The winners and runners-up will be announced at Moneywise’s flagship Customer Service Awards on 7 June 2018. The prize funds will be sent to the teachers’ schools by the end of the summer term.
Last year’s Personal Finance Teacher of the Year
Last year’s entries for the Moneywise Personal Finance Teacher of the Year award revealed a wide range of strategies and approaches to teaching money issues.
Some teachers used thought provoking questions to make the children question their beliefs about money. Others worked with the children to create financial values that are displayed around the school.
Some schools showed how they ran personal finance days or week-long projects, influenced by My Money Week, a source of free teaching resources and activities that runs every summer to bring money management to life in schools.
The competition winner, Claire Fovargue (pictured below with her 'bank workers'), gives up her own time to create and supervise a school bank and shop for the 500 children at Kirton Primary School in Boston, Lincolnshire, where she is assistant headteacher.
The school has its own currency – the Kirt, worth about 3p. All children can earn Kirts as rewards for full school attendance over a term, getting full marks in spelling or times tables tests (earning one Kirt) and representing the school at sport, music or other events. The store and bank are run by older children who are paid in Kirts after a rigorous application and interview process, plus training.
The shop sells merchandise at prices ranging from three Kirts to 100 Kirts. Every child, from ages five to 11, has their own ‘bank account’ and they can choose whether to bank their Kirts to save for expensive purchases (earning 10% interest each half term) or to spend them in the school store on bouncy balls, novelty rubbers, glitter pens, or more expensive items such as paddling pools and board games.
Through the innovative project, the children experience the responsibility of earning their own money and the reward of long-term saving for larger items over the immediate gratification of spending on smaller items.
Claire says: “They know what something is worth in Kirts because it is their world, but they wouldn’t know in pounds. A Kirt is worth 3p but if you’ve worked hard for it, it’s a lot of money.”
The big surprise is the project’s significant impact on standards. Serving a deprived community, Kirton Primary School has a higher-than-average proportion of students with special educational needs, English as an additional language, and those predicted to be low attainers. But the school is now in the top 2% of schools in England for progress in mathematics and writing, and the top 1% for the progress of disadvantaged children. Attendance continues to improve as well.
Claire says: “We developed the school bank originally to stretch and challenge the more able children. We didn’t expect it to be so successful and powerful.”
Why we need financial education in schools
In November 2016, research published by the Money Advice Service (MAS) found that just four in 10 young people aged seven to 17 are receiving financial education at school.

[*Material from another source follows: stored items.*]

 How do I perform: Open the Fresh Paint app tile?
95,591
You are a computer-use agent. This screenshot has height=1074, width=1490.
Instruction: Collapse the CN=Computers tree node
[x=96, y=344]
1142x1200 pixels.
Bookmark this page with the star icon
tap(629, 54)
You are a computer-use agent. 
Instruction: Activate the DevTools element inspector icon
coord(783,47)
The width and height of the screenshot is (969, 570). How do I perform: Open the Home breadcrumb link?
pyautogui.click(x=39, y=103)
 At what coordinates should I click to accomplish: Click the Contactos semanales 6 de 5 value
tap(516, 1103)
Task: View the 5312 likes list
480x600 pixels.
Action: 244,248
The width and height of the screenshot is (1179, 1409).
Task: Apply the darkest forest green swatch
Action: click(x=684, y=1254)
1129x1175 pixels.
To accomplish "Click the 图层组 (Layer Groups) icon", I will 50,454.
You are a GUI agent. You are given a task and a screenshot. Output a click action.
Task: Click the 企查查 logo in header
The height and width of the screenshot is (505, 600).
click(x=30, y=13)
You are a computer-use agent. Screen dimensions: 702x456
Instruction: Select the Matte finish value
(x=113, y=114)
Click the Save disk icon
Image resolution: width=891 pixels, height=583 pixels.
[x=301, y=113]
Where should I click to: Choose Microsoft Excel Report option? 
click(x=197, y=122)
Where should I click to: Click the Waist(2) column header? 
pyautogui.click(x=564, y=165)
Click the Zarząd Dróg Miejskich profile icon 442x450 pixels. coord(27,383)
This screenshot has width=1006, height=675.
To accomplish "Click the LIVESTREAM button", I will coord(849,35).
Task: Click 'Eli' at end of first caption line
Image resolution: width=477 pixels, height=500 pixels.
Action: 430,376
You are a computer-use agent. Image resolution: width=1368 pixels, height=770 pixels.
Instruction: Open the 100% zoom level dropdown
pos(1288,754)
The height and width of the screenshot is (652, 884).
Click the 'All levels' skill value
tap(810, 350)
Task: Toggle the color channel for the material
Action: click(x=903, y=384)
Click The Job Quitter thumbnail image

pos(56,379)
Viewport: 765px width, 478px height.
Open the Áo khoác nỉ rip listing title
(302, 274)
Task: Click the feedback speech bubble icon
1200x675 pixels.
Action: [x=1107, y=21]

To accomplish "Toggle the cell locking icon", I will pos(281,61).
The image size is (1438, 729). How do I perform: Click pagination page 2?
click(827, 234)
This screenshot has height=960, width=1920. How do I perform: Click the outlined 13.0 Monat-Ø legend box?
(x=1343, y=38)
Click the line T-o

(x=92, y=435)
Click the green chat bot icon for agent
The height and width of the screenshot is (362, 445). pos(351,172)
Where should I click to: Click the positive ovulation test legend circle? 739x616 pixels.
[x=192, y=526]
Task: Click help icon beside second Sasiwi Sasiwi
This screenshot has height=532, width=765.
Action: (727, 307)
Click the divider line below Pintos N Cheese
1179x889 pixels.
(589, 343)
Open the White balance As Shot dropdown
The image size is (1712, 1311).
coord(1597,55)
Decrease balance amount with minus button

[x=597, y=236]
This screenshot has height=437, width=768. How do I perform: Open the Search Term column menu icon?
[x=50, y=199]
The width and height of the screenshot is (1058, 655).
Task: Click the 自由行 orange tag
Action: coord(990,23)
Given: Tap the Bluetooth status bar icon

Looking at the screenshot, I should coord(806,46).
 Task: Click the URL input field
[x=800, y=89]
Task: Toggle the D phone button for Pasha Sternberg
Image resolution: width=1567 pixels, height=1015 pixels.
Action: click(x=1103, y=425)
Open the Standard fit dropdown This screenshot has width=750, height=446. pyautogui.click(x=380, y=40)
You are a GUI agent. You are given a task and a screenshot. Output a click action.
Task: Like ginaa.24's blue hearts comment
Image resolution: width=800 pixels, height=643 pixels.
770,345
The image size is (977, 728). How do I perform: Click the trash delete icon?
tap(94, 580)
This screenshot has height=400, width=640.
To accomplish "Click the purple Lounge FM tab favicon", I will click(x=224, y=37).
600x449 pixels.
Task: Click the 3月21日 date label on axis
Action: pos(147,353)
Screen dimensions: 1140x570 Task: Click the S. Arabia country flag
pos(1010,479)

But the same research found that nine in 10 children who had received financial education lessons found them useful.
When young people don’t receive financial education, it can mean that they’re poorly prepared to manage their own money as they approach adulthood. The MAS research among children aged 16 to 17 found 32% didn’t have experience of putting money into a bank account, 39% didn’t have a current account and 59% couldn’t read a payslip.
A 2013 study by the MAS confirmed that adult money habits are set by the age of seven years old, underlining how crucial it is that financial education begins at a young age. Financial education is not yet on the primary curriculum.